▶ [What to do]: Starting from the top of the entries below and ending with the line containing "Given: Click the font size 'A' icon", restate every line word for word, pictures omitted.
* * * * * * *
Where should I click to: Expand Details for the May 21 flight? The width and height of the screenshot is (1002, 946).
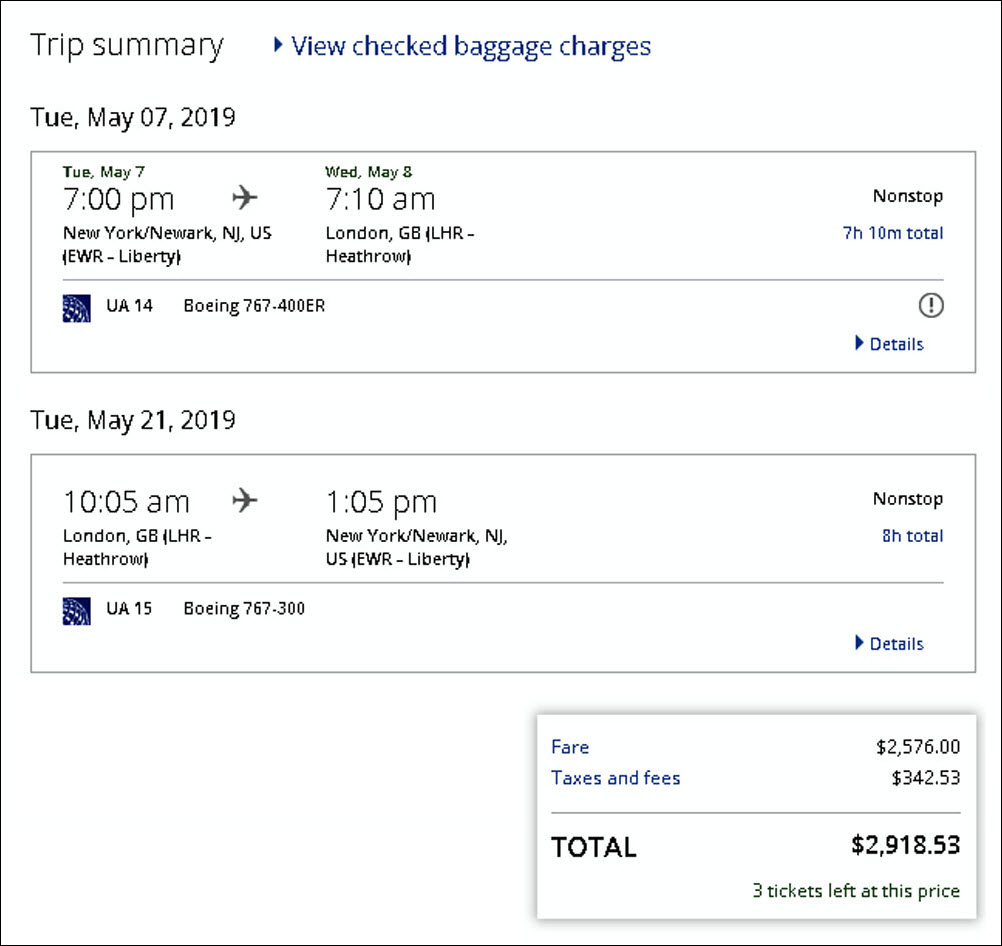(x=889, y=644)
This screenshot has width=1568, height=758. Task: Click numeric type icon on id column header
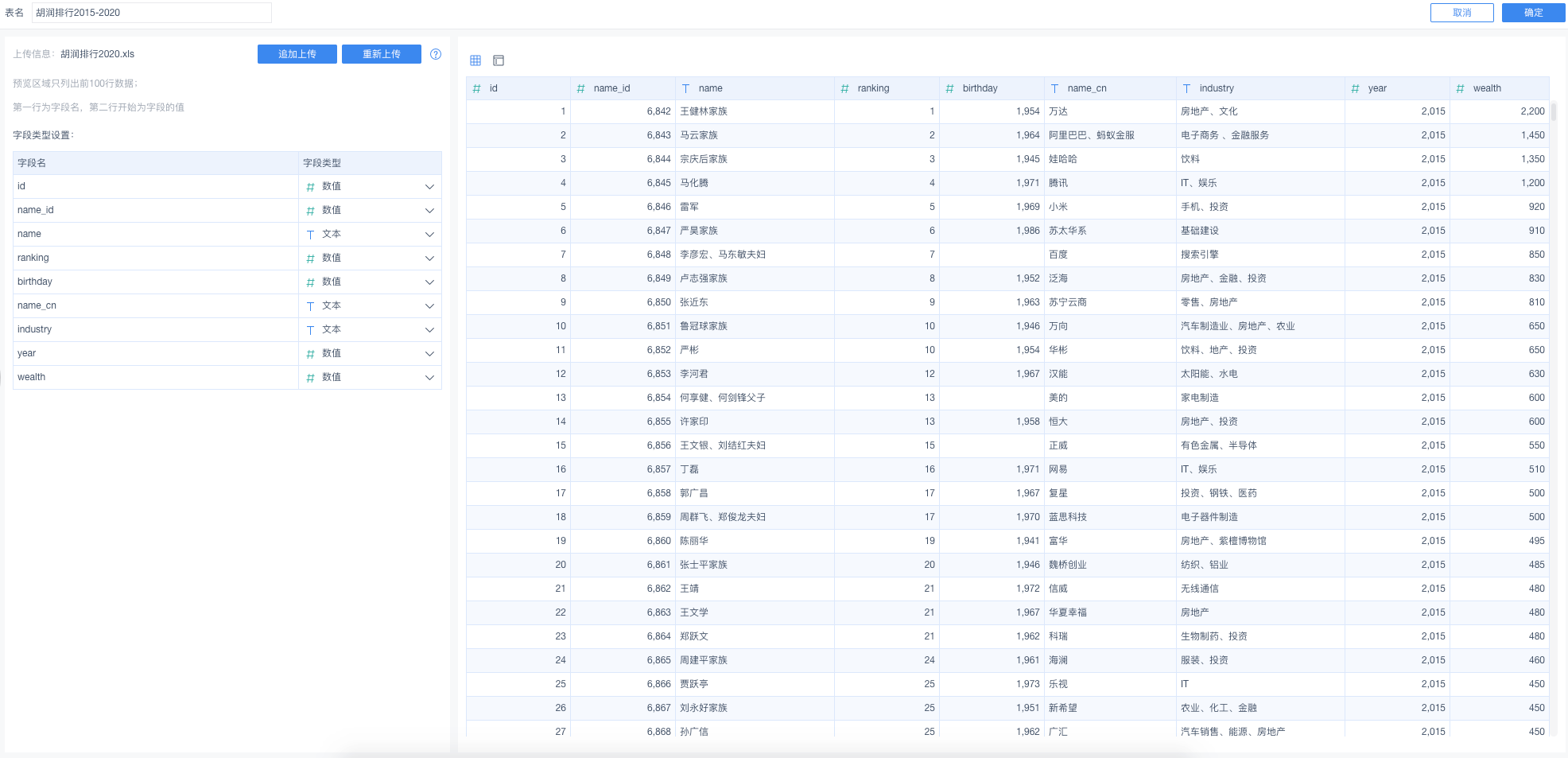(x=476, y=88)
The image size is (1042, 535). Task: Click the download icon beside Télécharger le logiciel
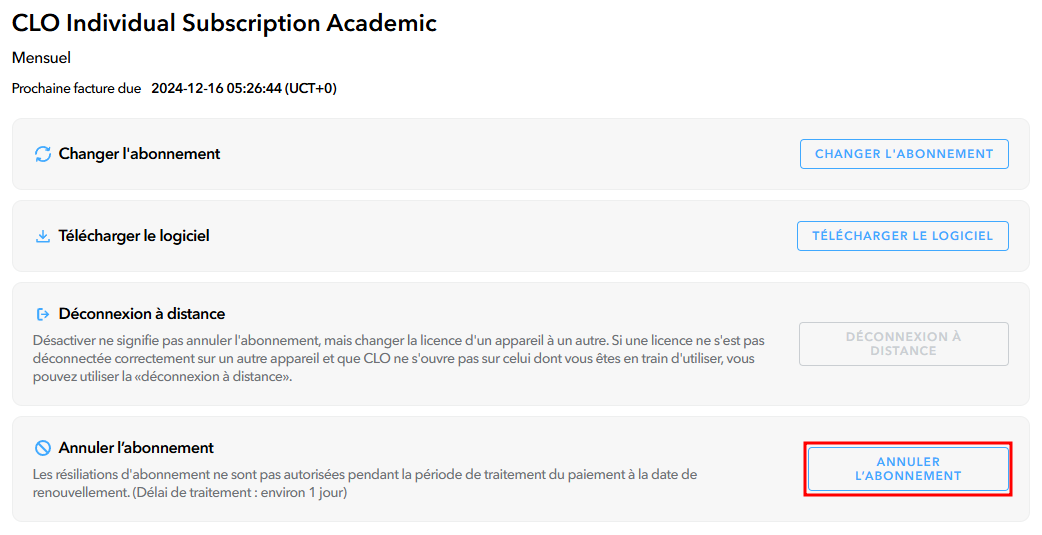click(43, 237)
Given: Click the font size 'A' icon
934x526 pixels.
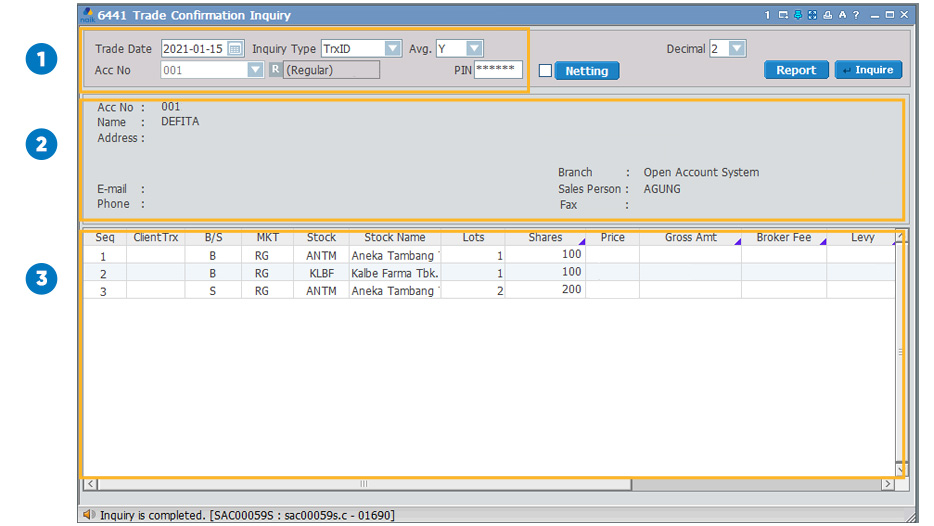Looking at the screenshot, I should pos(841,15).
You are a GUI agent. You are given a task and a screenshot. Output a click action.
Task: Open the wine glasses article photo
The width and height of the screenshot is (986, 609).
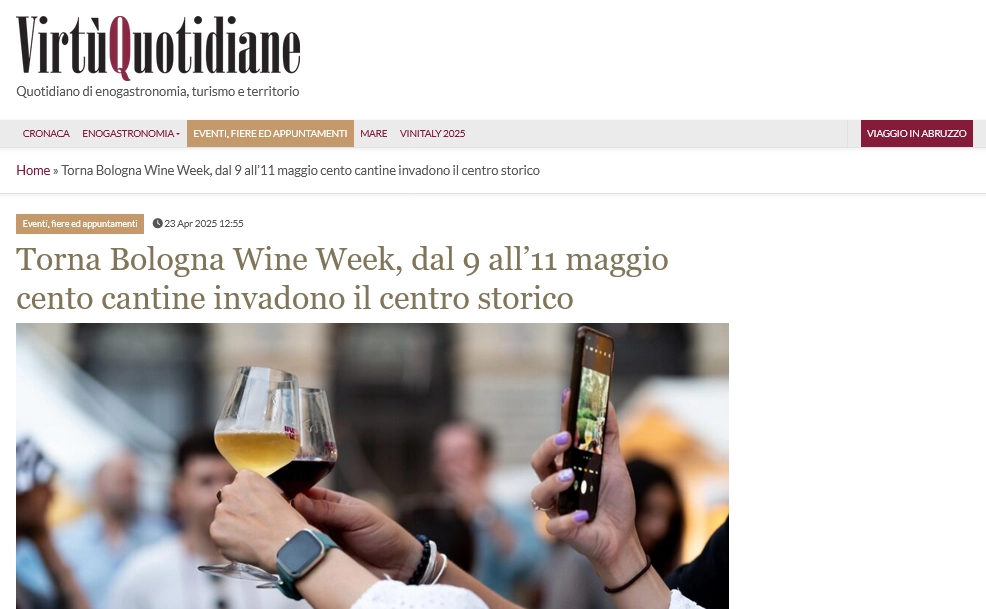[372, 466]
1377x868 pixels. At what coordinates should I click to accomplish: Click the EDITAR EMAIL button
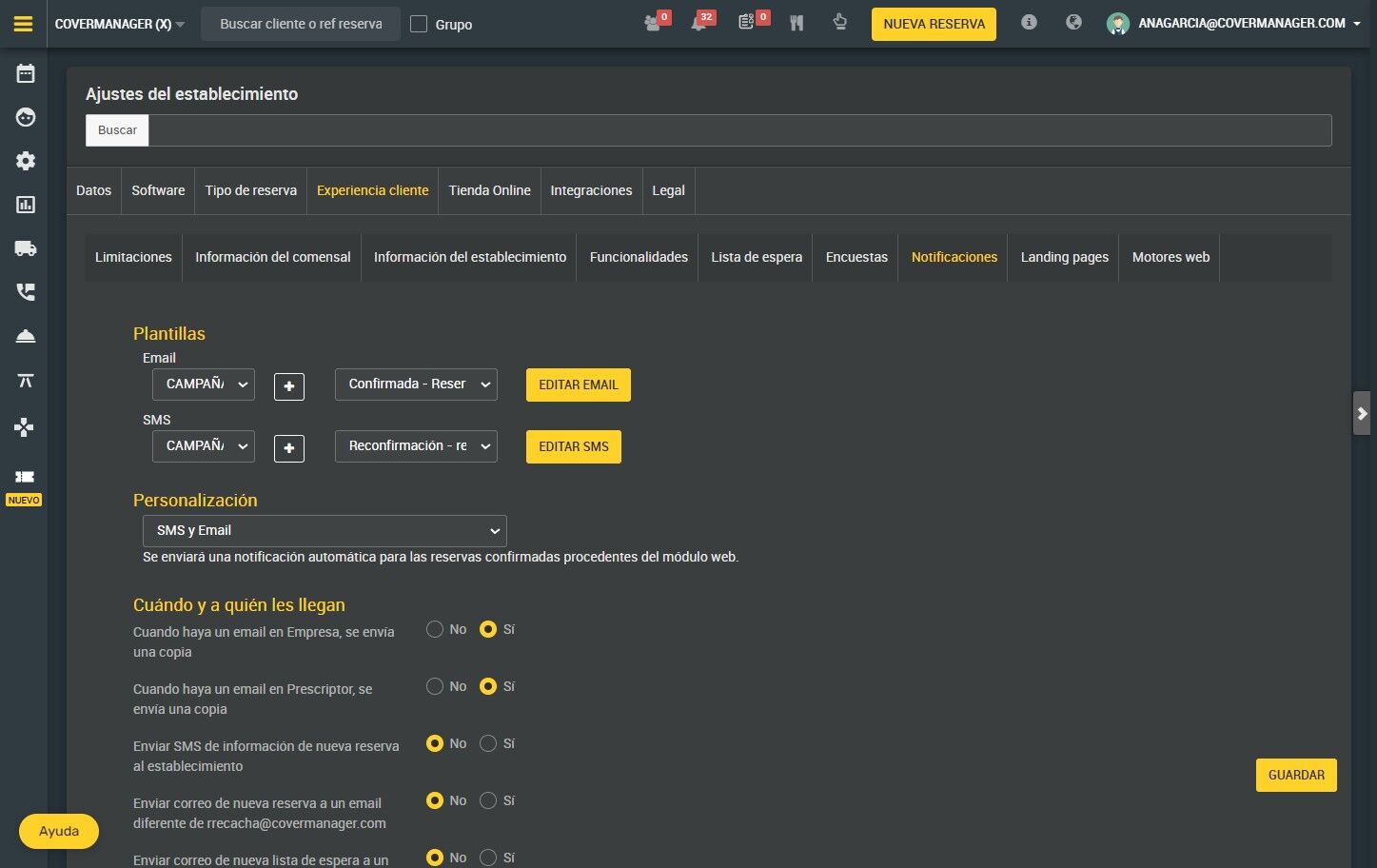(579, 385)
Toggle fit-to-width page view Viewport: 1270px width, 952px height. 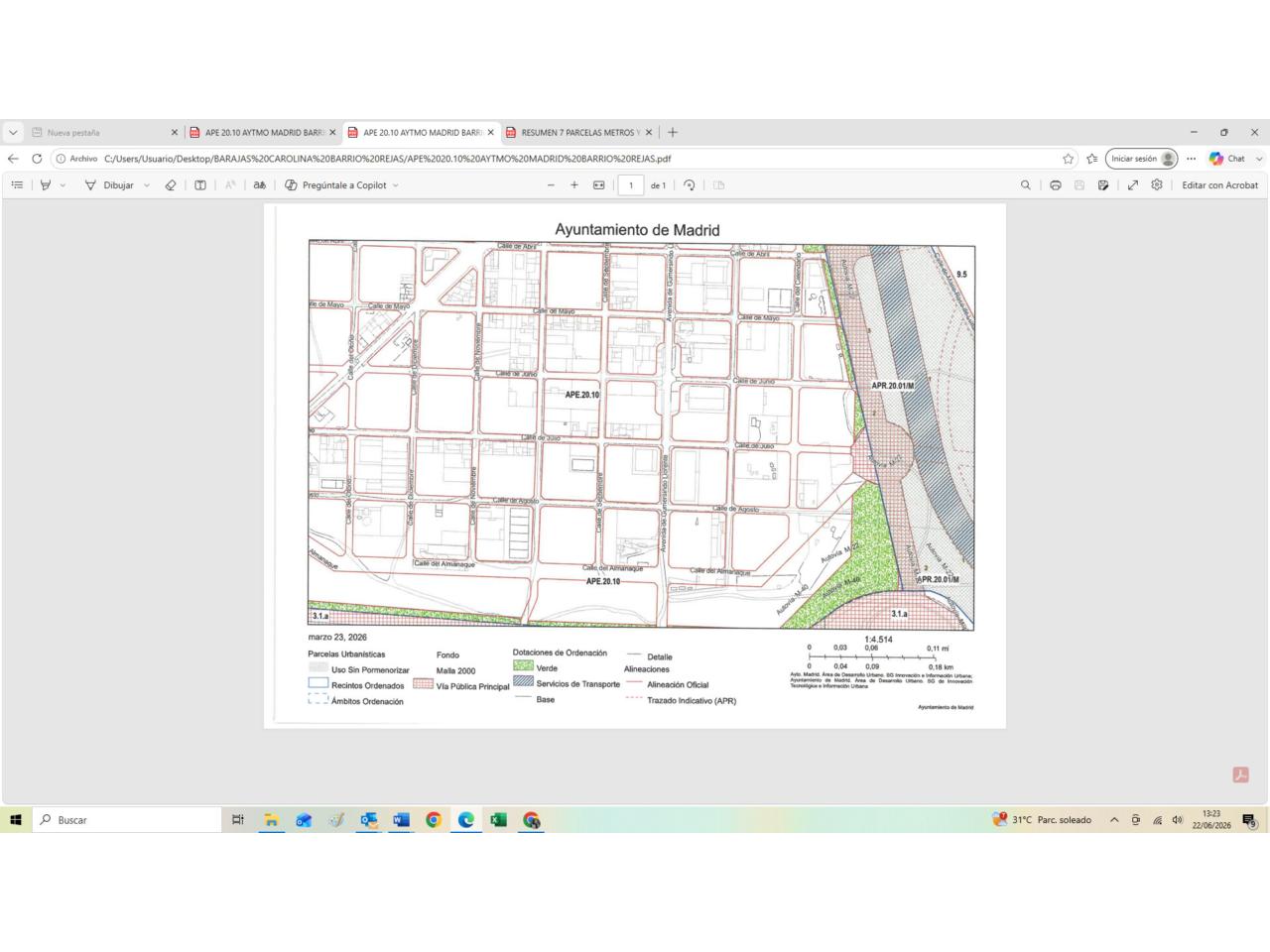click(599, 185)
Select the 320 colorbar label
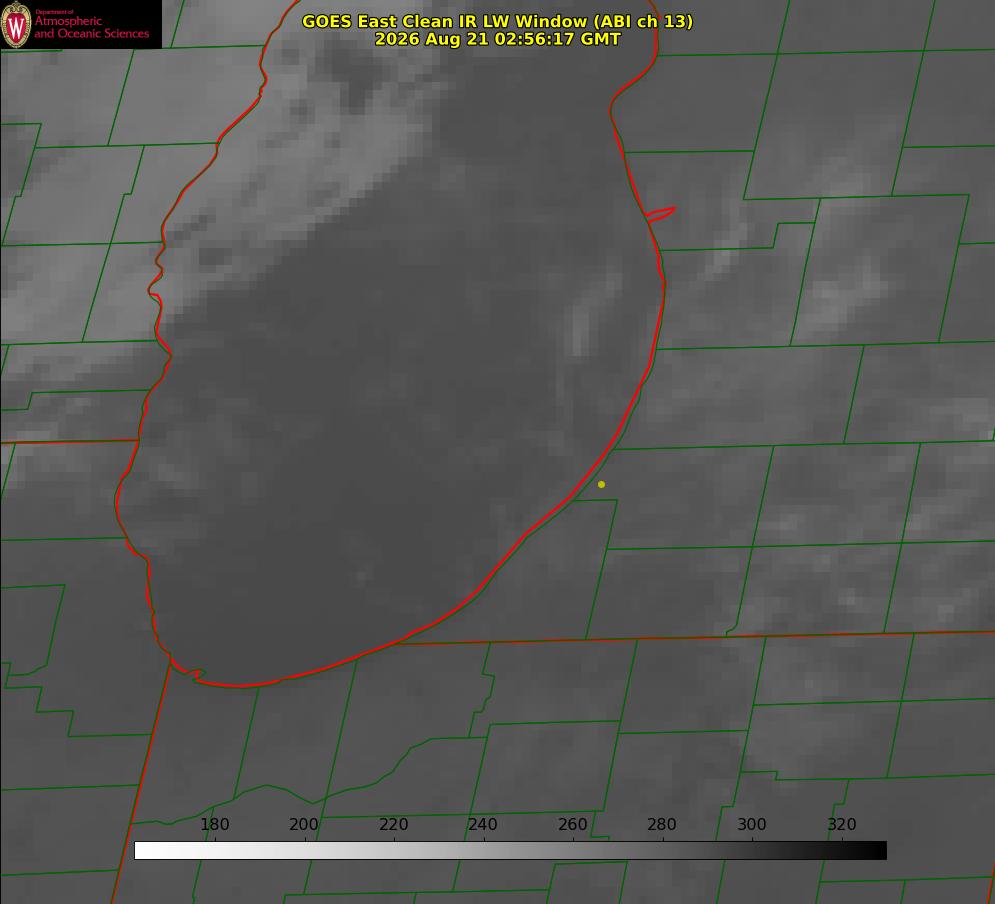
* * * * * * *
▶ [Problem solution]:
Where should I click to: Expand Details for the May 21 flight? The width and height of the screenshot is (1002, 946).
(x=889, y=644)
This screenshot has width=1568, height=758. Task: Click numeric type icon on id column header
(x=476, y=88)
The image size is (1042, 535). Task: Click the download icon beside Télécharger le logiciel
click(43, 237)
Given: Click the font size 'A' icon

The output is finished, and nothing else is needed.